**Tarefa a realizar:** Reescreva em forma de lista o parágrafo do texto sobre as cartas de Josué de Castro que começa com "Hoje, continuando na linha documental", preservando seus fatos principais.

**Trecho:**
Notícias

Cartas de Josué de Castro

Por Jornal do Commercio   11 de março de 2003
Hoje, continuando na linha documental e memorativa, cedo a palavra a Josué de Castro, publicando (em benefício dos leitores) mais duas cartas que ele me escreveu. Uma delas, de 1971, enviada para o Recife. A outra, mais antiga, me foi mandada à cidade de Genebra, no tempo em que eu ainda trabalhava (aliás fôra nomeado a convite dele) na Delegação do Brasil Junto aos Órgãos Técnicos da ONU. Mas vamos aos textos, na verdade cheios de contextos.

Paris, 1/2/1971. Meu caro Bandeira, de regresso do Egito, onde fiz uma interessante e enriquecedora viagem da foz do Nilo até quase as fronteiras do Sudão, escrevo-lhe para mandar os votos de felicidades em 1971 e dar algumas notícias de maior importância. Felizmente a saúde vai bem, apesar da enorme carga de compromissos que me pesam sempre o tempo todo. Tenho a impressão, com a carta que você me enviou em novembro último, que o escândalo que quiseram armar através do Jornal do Commercio, se desfez como uma bola de sabão. O Fernando Menezes mandou-me uma longa carta dando-me mil explicações e mil desculpas e atacando violentamente os autores da tal entrevista.

**Excertos das entradas:**
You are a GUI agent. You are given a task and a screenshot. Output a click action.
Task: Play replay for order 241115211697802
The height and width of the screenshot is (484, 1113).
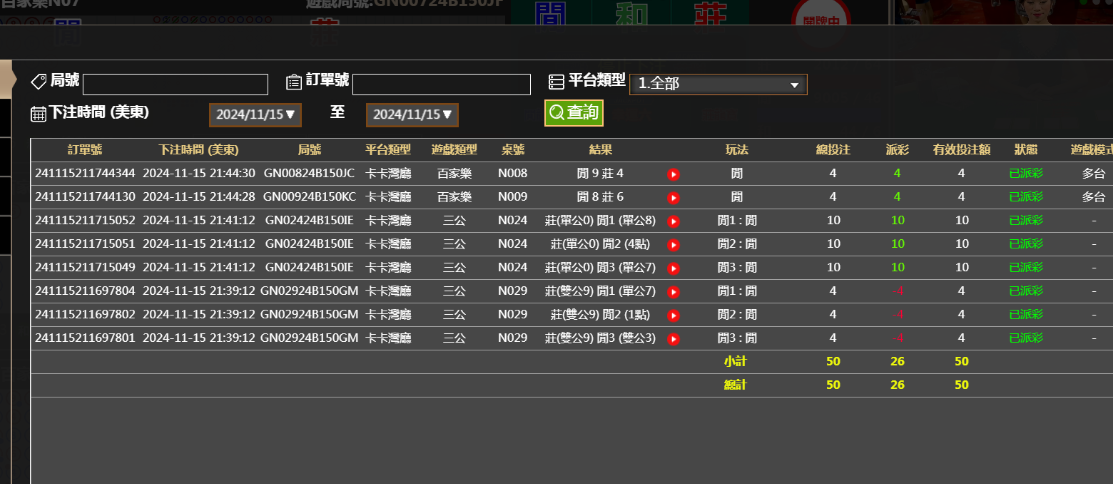(673, 315)
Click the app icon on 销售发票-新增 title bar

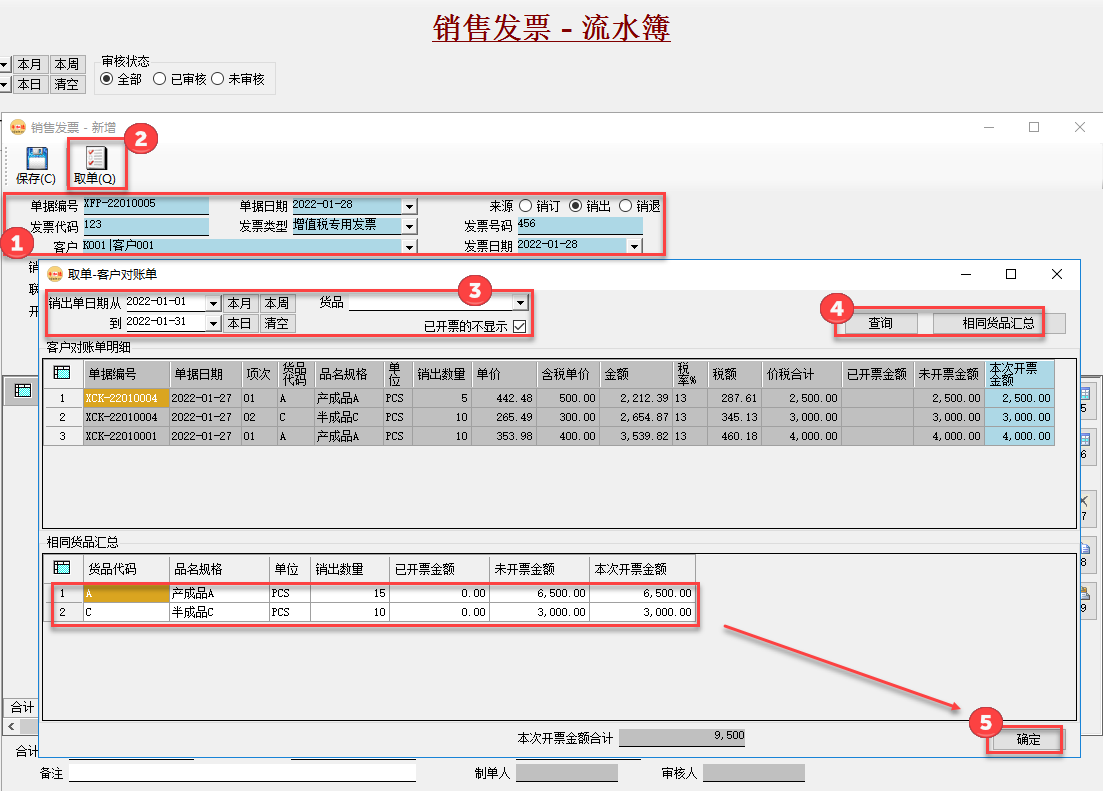(x=18, y=128)
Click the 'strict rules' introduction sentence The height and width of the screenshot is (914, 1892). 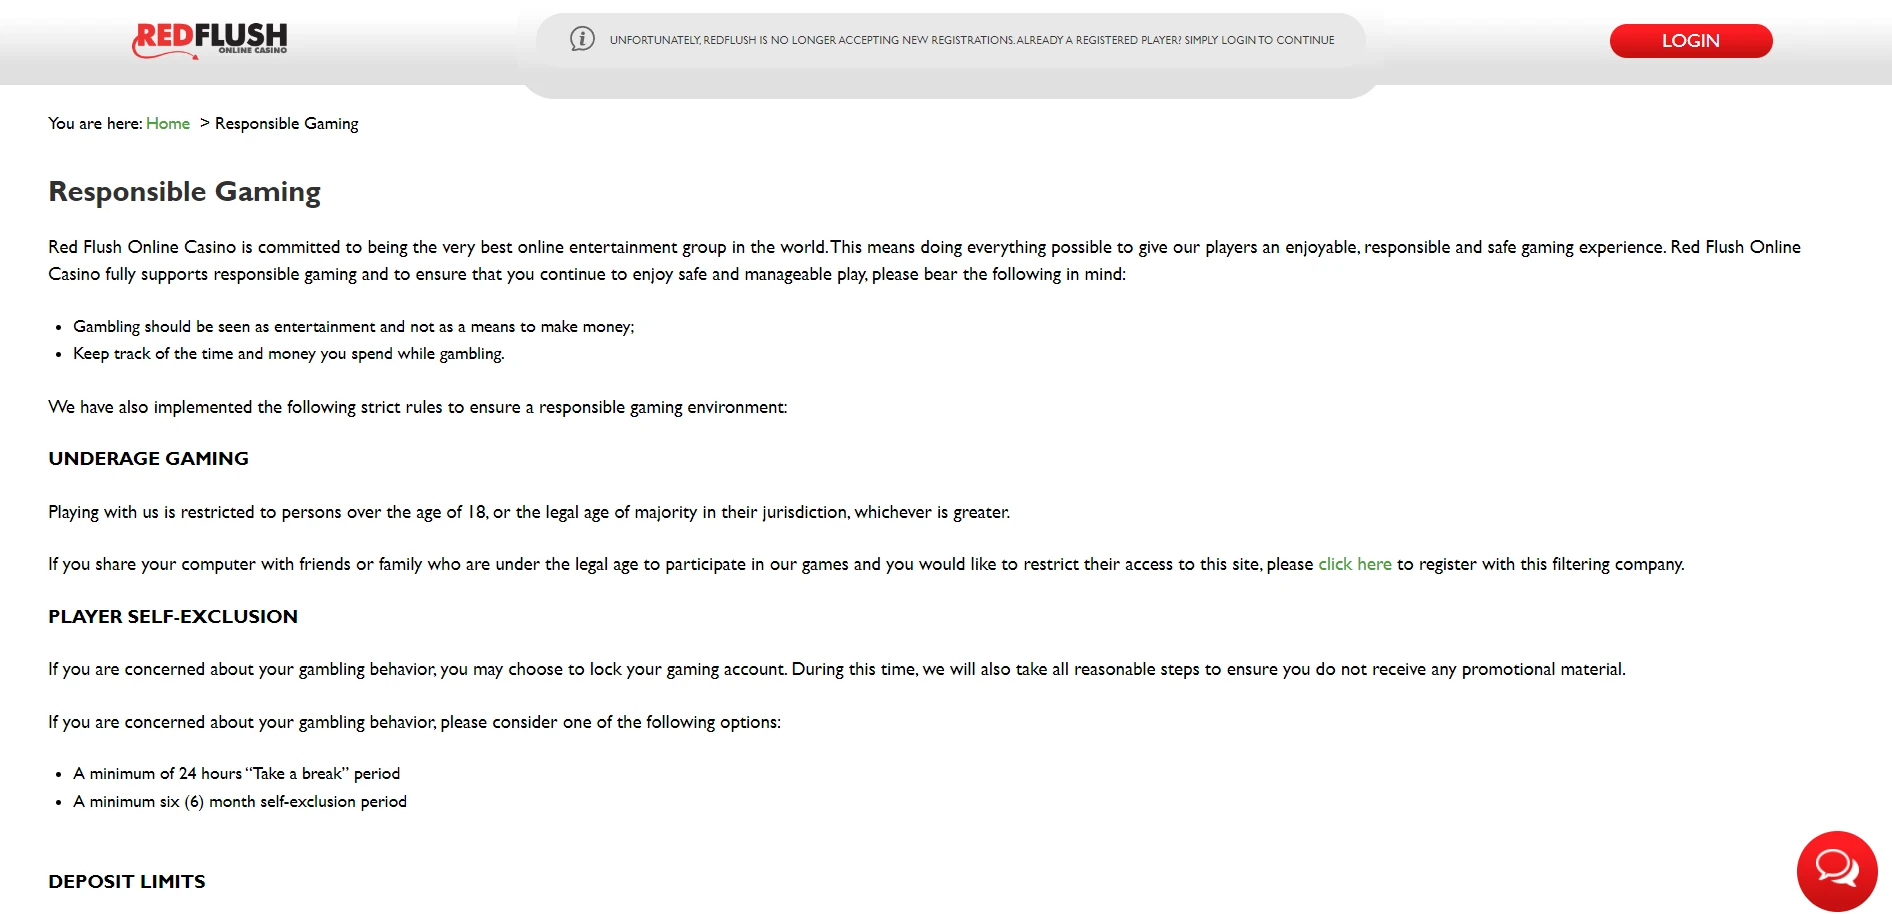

**Resolução do exercício:**
- Seguindo a linha documental e memorativa, a coluna publica mais duas cartas que Josué de Castro escreveu a quem a assina.
- Uma das cartas, de 1971, foi enviada para o Recife.
- A outra, mais antiga, foi mandada a Genebra, quando o destinatário trabalhava na Delegação do Brasil Junto aos Órgãos Técnicos da ONU, cargo recebido por nomeação a convite do próprio Josué de Castro.